There are still dragons everywhere
I’ve been programming for the better part of a decade, and I’ve been programming in Python for the better part of that better part.
As loathe as I am to assume the mantel of “X Engineer”, if I were to describe my career in relation to any technology it would be “Python Engineer”.
It is the language I feel most comfortable with; it is the language I reach to first when starting a new project; it is the language I write daily.
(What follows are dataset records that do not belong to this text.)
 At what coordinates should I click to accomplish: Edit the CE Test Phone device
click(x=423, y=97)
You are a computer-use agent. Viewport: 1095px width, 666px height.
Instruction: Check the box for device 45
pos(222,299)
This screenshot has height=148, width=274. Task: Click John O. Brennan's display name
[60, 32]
It is as frictionless as English.
And yet I still find myself losing hours to things I thought I had mastered.
The other night, I played with the idea of bumping Buttondown to Python 3.6 from 3.5 — I wanted cooler types and faster dictionaries, and it seemed like a painless process, so I ran brew upgrade python
and was off to the races.
Except something broke: there was an issue with how I was using grequests
that was fine in 3.5 but not 3.6, and I decided to revert.
So I hit up pyenv to try and grab 3.5 (since it was no longer the latest thing installed on my machine) and use that to recreate my virtualenv.
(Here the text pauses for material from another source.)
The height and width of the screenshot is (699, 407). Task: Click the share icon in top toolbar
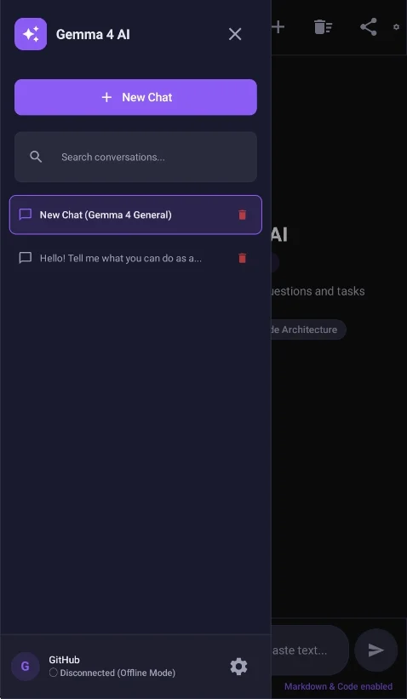click(x=369, y=27)

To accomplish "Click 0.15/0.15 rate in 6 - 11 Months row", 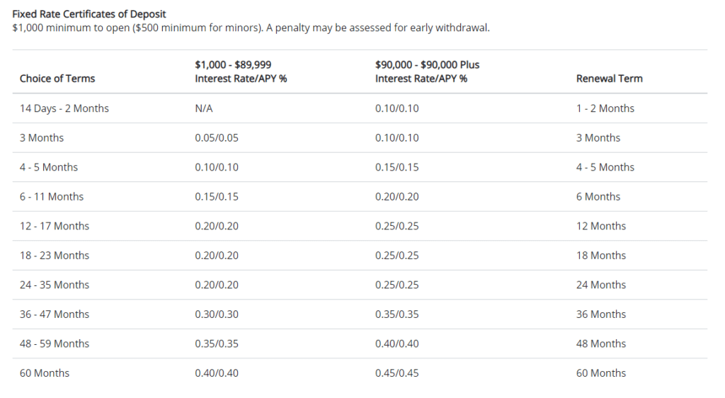I will click(x=217, y=196).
Except now psycopg2 was broken for some reason?
It kept on throwing a bizarre error that had like, three matches on Google total:
ImportError: datetime initialization failed
So, I do what I’ve learned to do: nuke everything and start over.
Except now virtualenv
is broken, looking for a global python installation that doesn’t exist: no such file or directory
, it snaps back at me.
After a few hours of fruitless Googling and tinkering, I do the thing I’m not supposed to do: I just re-install the old version of Python with brew:
brew install https://raw.githubusercontent.com/Homebrew/homebrew-core/ec545d45d4512ace3570782283df4ecda6bb0044/Formula/python3.rb
And suddenly everything works. I recreate the virtualenv; I reinstall the dependencies; I get back to work.
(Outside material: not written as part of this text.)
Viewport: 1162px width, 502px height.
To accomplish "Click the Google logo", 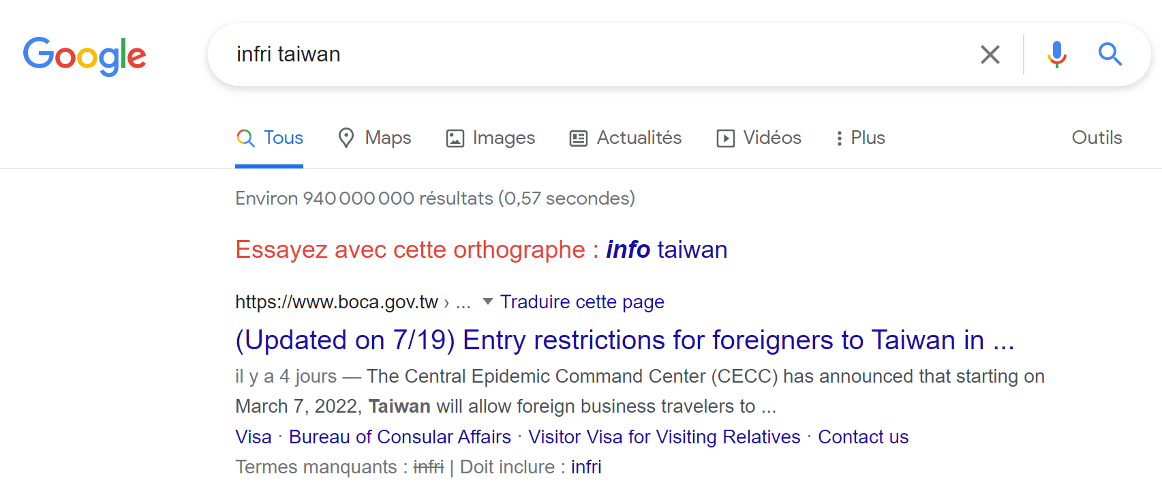I will 85,55.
There’s no big lesson here. I probably should have stuck with 3.6 and figured out the grequests issue; I probably should have been more disciplined with installing 3.6 through pyenv
and managing my environments.
But I think it feels good to get lost in a sea of arcana and development hell for an afternoon. I mean, it sucks in the moment — there’s no denying that. But once the moment passes, you’re reminded about how much left there is to learn and to master.